Clearing the snow

The municipality’s clearing schedule gives top priority to collector roads, bus routes and possible danger areas.

The heavy snowfall last week left some motorists waiting as municipal crews cleared the streets.

The winter storm dumped 27 centimetres of snow on the community over a two-day period and had municipal crews working long hours to clear the streets.

The municipality’s clearing schedule gives top priority to collector roads, bus routes and possible danger areas. Quiet roads in flat areas are given a lower priority.

In the future, main routes in Trout Creek will also receive a higher snow clearing priority.

The change to the snow removal policy for Trout Creek is necessary, since traffic patterns have changed in that area over the years.

The increased volume of traffic now justifies a quicker response to snow removal in this area.

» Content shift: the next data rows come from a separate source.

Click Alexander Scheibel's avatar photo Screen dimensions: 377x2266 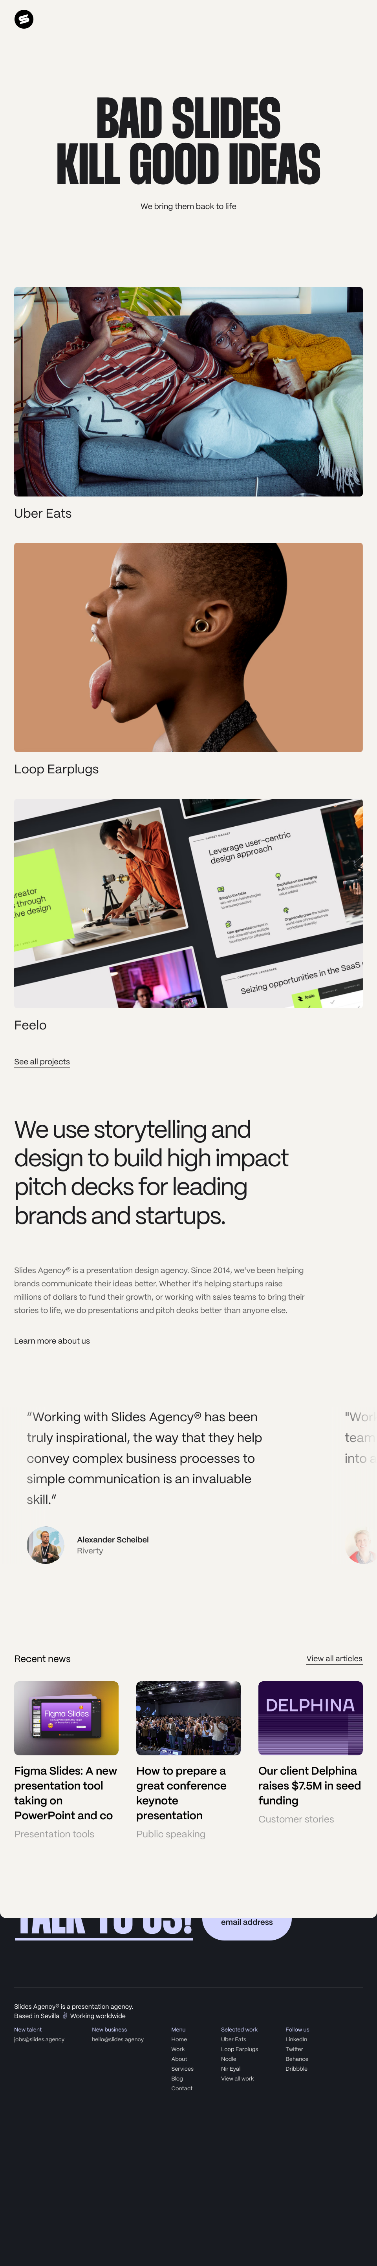[45, 1545]
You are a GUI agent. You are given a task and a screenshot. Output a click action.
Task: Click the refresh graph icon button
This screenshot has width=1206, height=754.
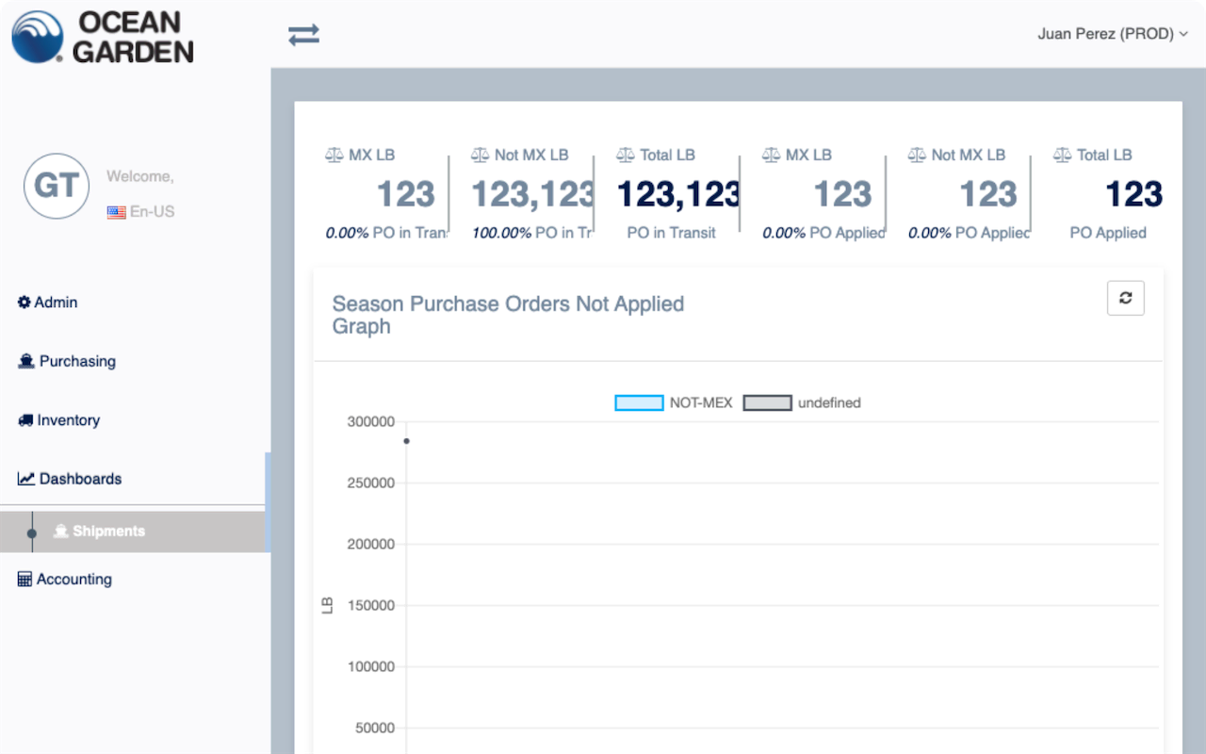(1125, 298)
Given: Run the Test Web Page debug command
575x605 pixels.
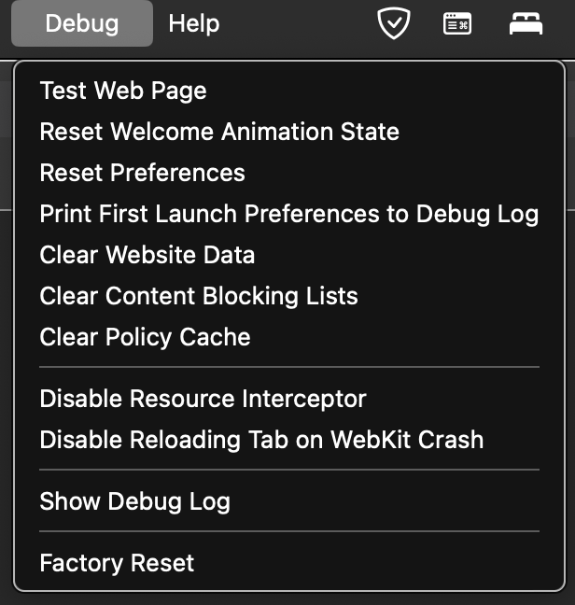Looking at the screenshot, I should (123, 91).
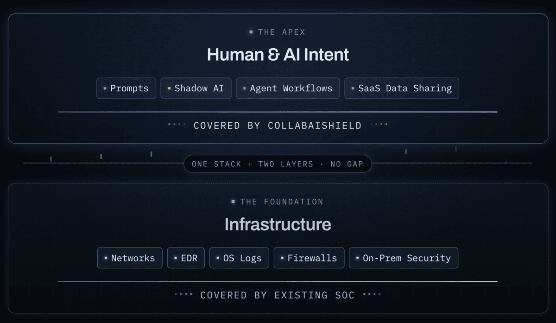Click the square icon beside THE APEX
Image resolution: width=556 pixels, height=323 pixels.
click(x=251, y=32)
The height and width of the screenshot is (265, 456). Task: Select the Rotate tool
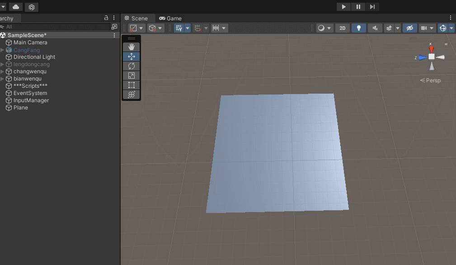point(131,66)

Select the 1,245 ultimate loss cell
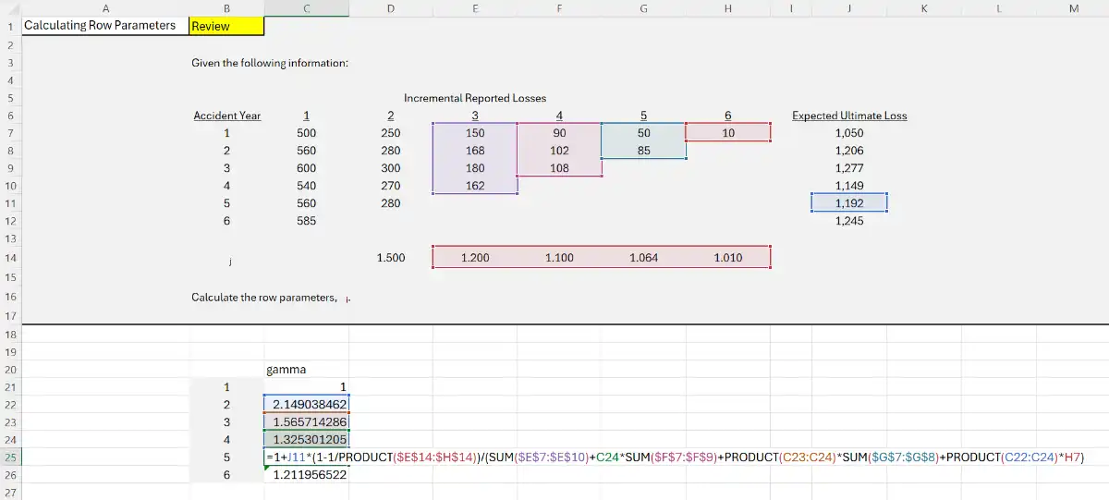tap(848, 221)
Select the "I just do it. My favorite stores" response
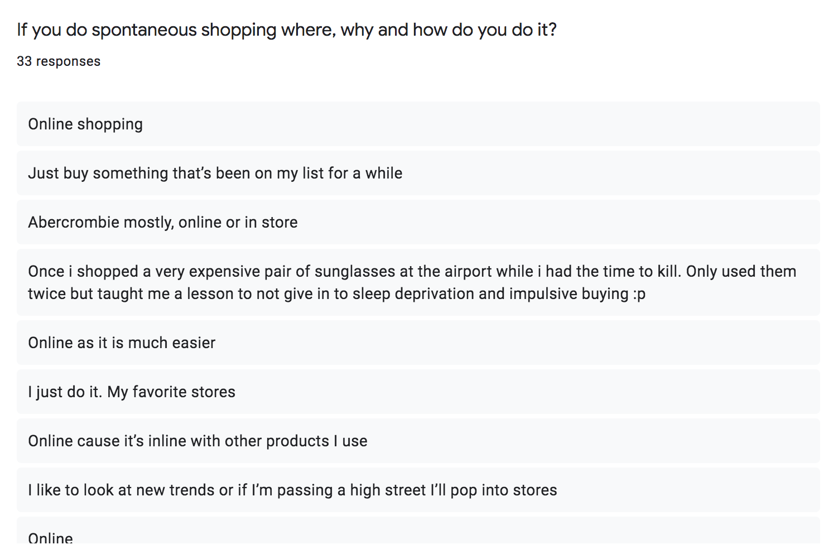This screenshot has height=559, width=838. click(x=418, y=392)
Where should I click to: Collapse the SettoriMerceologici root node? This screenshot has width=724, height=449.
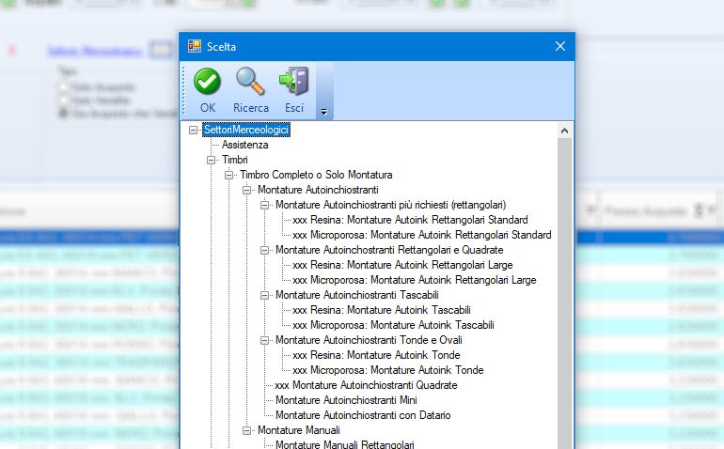click(194, 130)
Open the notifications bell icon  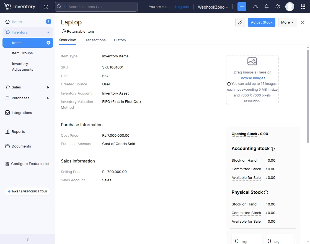tap(266, 7)
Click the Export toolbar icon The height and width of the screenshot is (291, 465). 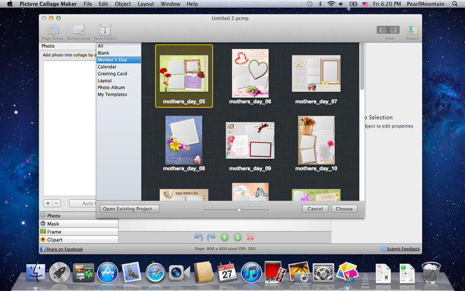pyautogui.click(x=412, y=30)
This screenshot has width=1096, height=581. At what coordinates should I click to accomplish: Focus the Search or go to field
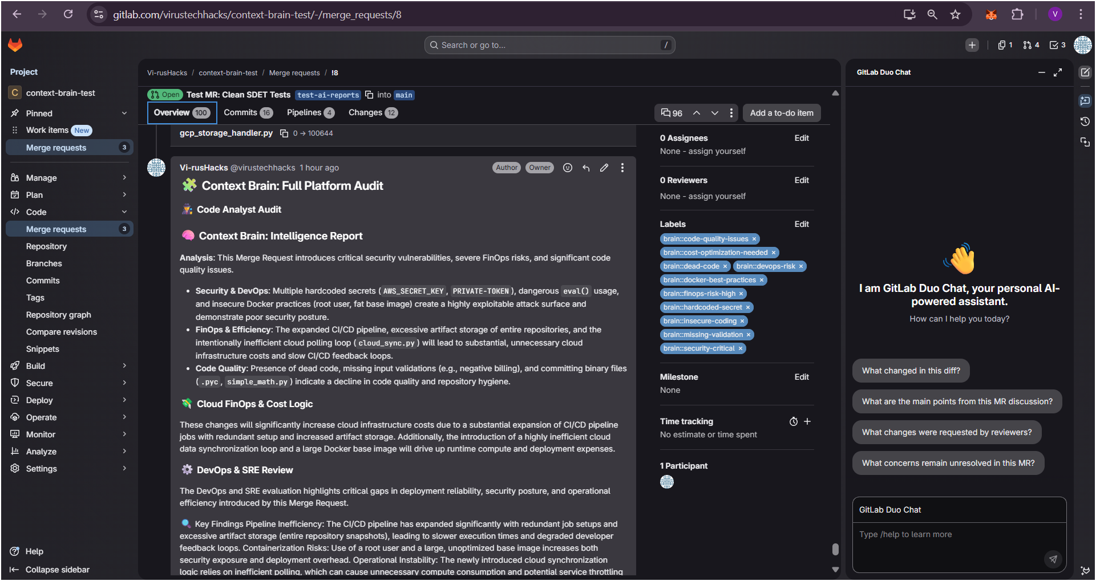click(549, 45)
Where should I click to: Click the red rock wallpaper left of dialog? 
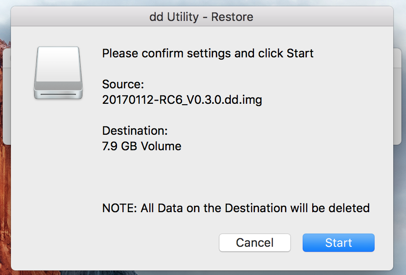pos(4,205)
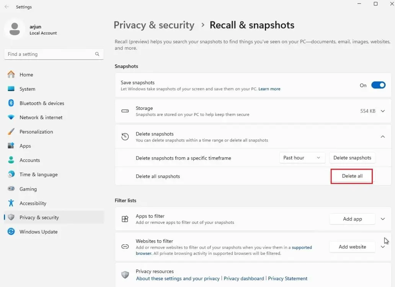The width and height of the screenshot is (395, 287).
Task: Click the Privacy & security breadcrumb
Action: point(154,25)
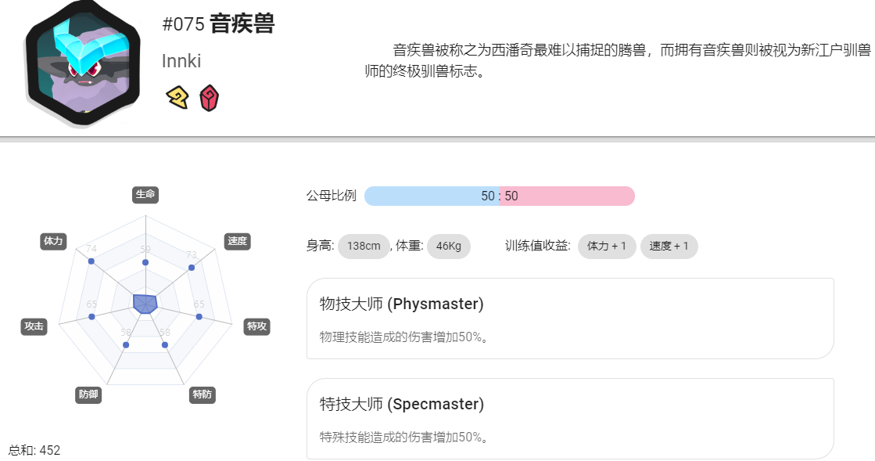Image resolution: width=875 pixels, height=461 pixels.
Task: Click the center stat polygon on radar
Action: 145,304
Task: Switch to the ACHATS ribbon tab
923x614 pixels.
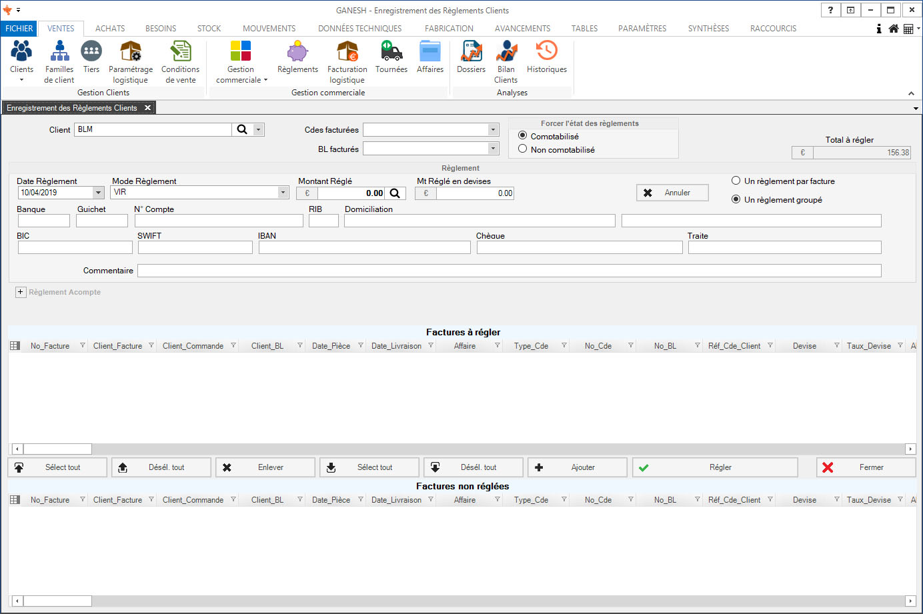Action: [110, 29]
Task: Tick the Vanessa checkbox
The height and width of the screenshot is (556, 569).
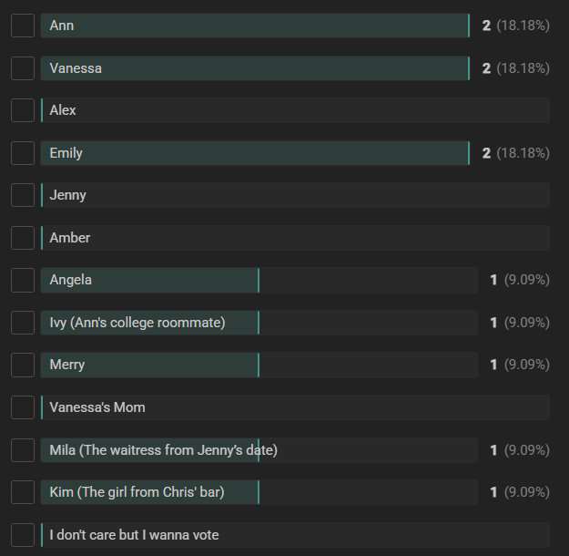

At the same time, it is important to remember that not all roads in Summerland can be cleared as quickly as some would prefer.

The municipality is limited by the amount of snow clearing equipment and the size of its public works staff.

Furthermore, snowfalls like the one last week are rare in Summerland, occurring around once a decade.

The story is the same in other Okanagan communities. It takes time to clean up after an unusually high volume of snow has fallen.

It is possible for Summerland or other communities to revisit snow clearing in order to clean up quickly after a winter storm, but this would involve additional equipment and additional staff. The costs of doing this would be borne by the taxpayers.

The wisest approach is to make some compromises — to ensure the community is prepared to handle typical winter conditions, even if this means some inconvenience during the winter weather anomalies.